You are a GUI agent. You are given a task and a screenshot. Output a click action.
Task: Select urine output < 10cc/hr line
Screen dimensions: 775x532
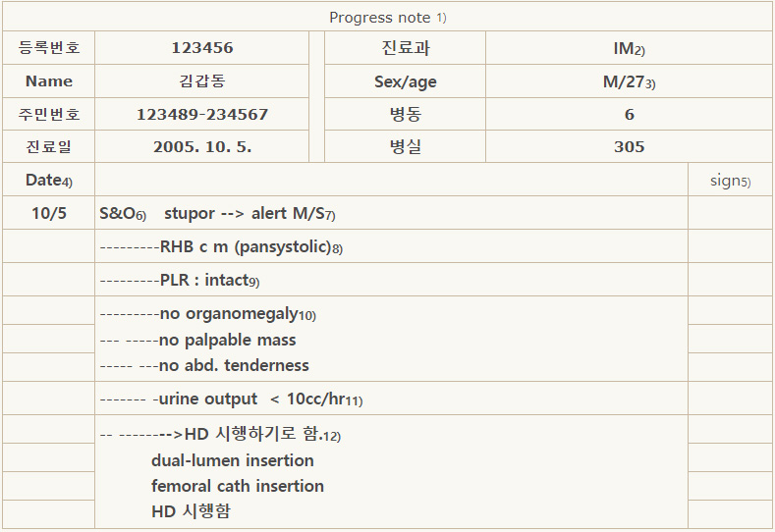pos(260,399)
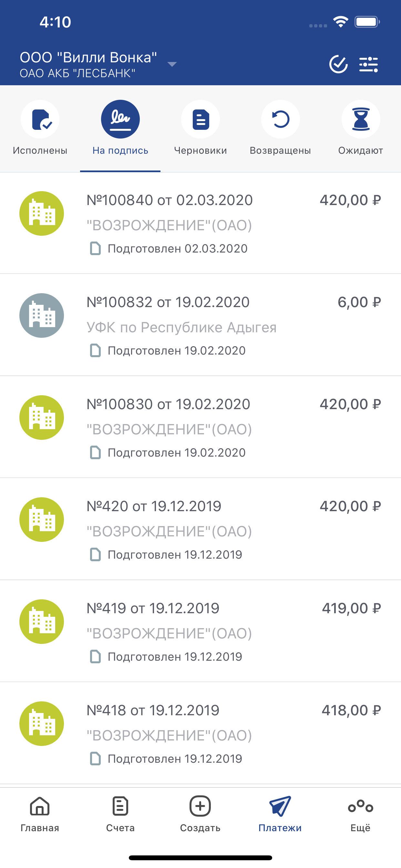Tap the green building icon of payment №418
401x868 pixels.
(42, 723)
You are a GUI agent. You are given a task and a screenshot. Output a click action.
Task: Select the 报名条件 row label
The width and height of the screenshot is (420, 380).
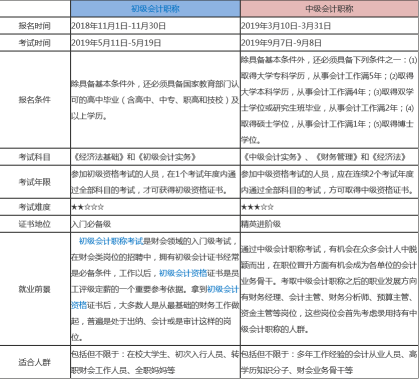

__________________________________________________

Pictures stay out; everything else in the records gets copied exactly.

__WORKED SOLUTION__
You are a GUI agent. You are given a task and a screenshot. Output a click action.
Task: Select urine output < 10cc/hr line
Screen dimensions: 775x532
pos(260,399)
Tap the green building icon of payment №418
401x868 pixels.
(42, 723)
You are a GUI agent. You are given a task and a screenshot. Output a click action.
Task: Select the 报名条件 row label
The width and height of the screenshot is (420, 380).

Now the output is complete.